═════ RECORDS FOR THIS TASK

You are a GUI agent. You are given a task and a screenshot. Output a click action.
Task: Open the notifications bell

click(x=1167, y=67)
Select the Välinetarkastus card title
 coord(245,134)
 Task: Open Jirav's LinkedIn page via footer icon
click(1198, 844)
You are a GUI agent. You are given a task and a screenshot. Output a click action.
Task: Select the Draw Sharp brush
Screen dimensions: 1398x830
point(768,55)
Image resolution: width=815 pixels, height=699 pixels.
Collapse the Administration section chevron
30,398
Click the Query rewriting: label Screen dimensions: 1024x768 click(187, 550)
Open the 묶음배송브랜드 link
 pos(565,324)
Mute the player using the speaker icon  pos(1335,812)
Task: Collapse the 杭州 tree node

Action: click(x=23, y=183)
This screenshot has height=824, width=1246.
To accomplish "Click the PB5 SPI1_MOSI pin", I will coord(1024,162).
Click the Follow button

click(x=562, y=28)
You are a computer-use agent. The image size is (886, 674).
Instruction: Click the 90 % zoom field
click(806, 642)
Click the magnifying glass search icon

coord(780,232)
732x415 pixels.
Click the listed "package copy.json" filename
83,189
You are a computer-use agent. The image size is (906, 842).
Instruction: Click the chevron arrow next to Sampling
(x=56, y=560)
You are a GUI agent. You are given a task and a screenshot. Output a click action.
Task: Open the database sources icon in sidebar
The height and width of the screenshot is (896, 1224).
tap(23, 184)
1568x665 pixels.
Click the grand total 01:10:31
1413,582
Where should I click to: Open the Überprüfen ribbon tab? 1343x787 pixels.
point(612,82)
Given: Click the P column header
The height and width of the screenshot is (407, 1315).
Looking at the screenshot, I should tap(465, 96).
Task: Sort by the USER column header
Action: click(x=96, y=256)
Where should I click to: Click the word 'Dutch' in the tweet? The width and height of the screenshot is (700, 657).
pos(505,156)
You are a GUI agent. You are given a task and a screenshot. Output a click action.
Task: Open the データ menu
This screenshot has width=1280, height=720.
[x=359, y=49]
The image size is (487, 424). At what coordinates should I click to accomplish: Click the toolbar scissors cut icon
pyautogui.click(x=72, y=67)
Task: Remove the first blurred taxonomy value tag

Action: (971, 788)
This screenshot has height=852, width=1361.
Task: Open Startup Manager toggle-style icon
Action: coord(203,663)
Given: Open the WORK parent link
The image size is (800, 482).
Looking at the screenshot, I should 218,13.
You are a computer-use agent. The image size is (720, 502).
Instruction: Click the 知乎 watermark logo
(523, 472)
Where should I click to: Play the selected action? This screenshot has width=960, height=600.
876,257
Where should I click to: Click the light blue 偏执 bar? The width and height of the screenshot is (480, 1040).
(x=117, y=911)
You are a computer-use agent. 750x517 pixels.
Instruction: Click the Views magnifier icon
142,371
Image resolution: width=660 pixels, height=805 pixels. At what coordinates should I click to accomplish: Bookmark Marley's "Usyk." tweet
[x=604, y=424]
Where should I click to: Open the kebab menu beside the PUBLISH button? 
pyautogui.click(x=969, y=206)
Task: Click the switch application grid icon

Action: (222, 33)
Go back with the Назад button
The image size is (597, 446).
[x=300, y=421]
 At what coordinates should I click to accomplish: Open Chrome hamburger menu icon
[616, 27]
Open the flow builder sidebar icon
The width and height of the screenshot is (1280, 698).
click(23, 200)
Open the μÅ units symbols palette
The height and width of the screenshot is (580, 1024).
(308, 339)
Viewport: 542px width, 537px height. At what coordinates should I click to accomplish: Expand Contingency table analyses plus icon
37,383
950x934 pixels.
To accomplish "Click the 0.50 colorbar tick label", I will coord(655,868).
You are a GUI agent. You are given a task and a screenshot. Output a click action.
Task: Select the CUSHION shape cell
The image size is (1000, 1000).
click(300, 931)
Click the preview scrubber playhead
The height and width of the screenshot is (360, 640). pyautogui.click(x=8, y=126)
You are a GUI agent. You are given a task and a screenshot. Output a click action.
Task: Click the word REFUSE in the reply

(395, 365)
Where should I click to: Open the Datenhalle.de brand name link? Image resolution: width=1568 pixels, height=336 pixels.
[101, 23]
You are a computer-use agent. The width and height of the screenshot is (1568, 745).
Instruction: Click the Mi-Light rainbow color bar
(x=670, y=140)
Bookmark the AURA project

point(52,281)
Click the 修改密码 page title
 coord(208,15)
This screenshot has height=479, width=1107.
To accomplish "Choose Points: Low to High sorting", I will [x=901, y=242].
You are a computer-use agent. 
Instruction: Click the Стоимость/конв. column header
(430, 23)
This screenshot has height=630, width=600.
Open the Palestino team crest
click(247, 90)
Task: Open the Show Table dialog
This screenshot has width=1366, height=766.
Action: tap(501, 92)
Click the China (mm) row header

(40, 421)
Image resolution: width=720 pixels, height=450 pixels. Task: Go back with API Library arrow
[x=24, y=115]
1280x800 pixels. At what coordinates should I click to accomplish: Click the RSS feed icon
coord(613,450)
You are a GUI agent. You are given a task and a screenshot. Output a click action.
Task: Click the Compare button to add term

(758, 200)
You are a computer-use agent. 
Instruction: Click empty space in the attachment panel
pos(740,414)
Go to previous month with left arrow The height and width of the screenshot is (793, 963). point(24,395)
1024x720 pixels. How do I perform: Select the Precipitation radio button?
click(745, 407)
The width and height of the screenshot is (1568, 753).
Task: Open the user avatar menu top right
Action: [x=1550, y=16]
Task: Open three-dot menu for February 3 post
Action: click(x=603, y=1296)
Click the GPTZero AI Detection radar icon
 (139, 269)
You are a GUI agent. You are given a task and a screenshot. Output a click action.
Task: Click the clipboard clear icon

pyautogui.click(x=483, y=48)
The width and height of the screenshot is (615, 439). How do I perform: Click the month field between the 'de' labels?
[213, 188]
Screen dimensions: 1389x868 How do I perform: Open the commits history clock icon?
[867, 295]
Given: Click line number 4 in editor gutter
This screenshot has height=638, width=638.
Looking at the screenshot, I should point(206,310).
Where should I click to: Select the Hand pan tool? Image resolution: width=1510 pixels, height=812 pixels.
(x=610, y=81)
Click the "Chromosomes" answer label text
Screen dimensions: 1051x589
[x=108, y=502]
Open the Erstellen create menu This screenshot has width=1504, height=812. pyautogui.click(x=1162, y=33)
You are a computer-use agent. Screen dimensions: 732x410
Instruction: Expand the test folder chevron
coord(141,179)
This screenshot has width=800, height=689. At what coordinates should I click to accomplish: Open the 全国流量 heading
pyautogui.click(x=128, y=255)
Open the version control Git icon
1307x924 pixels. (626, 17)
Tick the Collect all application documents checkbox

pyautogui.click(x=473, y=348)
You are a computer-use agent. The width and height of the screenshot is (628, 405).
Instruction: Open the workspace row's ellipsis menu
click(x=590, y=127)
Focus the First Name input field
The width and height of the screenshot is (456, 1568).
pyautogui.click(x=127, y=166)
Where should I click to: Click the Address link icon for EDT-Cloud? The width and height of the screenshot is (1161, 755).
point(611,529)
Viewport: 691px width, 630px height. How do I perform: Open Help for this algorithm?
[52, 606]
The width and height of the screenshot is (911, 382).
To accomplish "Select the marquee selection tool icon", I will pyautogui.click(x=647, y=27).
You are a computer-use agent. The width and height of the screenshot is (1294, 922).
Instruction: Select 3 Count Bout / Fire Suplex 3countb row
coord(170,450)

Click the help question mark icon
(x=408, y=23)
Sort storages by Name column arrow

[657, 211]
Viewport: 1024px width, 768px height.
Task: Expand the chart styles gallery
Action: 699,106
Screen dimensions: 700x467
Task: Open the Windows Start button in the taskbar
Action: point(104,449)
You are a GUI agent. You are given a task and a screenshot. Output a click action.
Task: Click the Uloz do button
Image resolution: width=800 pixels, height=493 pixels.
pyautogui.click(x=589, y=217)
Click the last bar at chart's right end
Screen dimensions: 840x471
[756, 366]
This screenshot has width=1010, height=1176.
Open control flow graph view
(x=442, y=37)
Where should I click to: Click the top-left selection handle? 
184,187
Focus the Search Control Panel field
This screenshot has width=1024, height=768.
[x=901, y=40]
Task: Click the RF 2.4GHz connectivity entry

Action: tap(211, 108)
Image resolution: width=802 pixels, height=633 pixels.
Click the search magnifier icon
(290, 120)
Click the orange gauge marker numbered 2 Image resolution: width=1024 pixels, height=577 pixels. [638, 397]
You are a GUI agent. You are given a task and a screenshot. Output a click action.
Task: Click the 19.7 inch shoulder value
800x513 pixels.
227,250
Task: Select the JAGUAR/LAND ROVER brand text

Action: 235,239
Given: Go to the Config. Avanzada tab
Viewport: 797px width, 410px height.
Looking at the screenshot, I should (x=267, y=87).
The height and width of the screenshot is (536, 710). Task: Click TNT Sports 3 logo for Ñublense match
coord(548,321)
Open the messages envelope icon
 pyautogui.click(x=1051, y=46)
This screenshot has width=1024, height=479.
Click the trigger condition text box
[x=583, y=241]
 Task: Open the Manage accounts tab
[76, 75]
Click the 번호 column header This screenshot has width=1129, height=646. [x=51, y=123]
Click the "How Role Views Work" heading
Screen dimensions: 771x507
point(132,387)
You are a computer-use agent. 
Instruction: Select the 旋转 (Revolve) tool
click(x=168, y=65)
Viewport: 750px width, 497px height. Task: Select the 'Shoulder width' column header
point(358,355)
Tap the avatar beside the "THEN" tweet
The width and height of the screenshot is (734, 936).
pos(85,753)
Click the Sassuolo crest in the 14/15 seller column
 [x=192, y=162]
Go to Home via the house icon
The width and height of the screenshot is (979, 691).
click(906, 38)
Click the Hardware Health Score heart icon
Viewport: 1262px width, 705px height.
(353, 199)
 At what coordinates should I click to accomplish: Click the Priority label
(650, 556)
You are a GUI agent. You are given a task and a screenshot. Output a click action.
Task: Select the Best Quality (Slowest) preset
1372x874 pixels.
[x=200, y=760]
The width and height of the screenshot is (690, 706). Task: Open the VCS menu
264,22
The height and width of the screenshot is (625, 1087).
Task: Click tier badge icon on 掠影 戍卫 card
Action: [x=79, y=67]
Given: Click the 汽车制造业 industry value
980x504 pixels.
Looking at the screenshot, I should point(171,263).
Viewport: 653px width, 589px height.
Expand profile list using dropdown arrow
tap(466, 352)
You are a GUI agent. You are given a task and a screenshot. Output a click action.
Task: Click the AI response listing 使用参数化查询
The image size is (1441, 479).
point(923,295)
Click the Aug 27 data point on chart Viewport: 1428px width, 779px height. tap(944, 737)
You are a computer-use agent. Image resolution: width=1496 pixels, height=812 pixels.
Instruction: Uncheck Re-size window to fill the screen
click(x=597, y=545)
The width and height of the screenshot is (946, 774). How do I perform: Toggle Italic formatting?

══════════

WHAT YOU SHOULD DO: Start with the line above that contains "Click the Query" and stop after the line that contains "You are a computer-use agent. The image size is (906, 842).". Output those lines exactly, and only those.

SOLUTION:
Click the Query rewriting: label Screen dimensions: 1024x768 click(187, 550)
Open the 묶음배송브랜드 link
 pos(565,324)
Mute the player using the speaker icon  pos(1335,812)
Task: Collapse the 杭州 tree node

Action: click(x=23, y=183)
This screenshot has height=824, width=1246.
To accomplish "Click the PB5 SPI1_MOSI pin", I will coord(1024,162).
Click the Follow button

click(x=562, y=28)
You are a computer-use agent. The image size is (886, 674).
Instruction: Click the 90 % zoom field
click(806, 642)
Click the magnifying glass search icon

coord(780,232)
732x415 pixels.
Click the listed "package copy.json" filename
83,189
You are a computer-use agent. The image size is (906, 842).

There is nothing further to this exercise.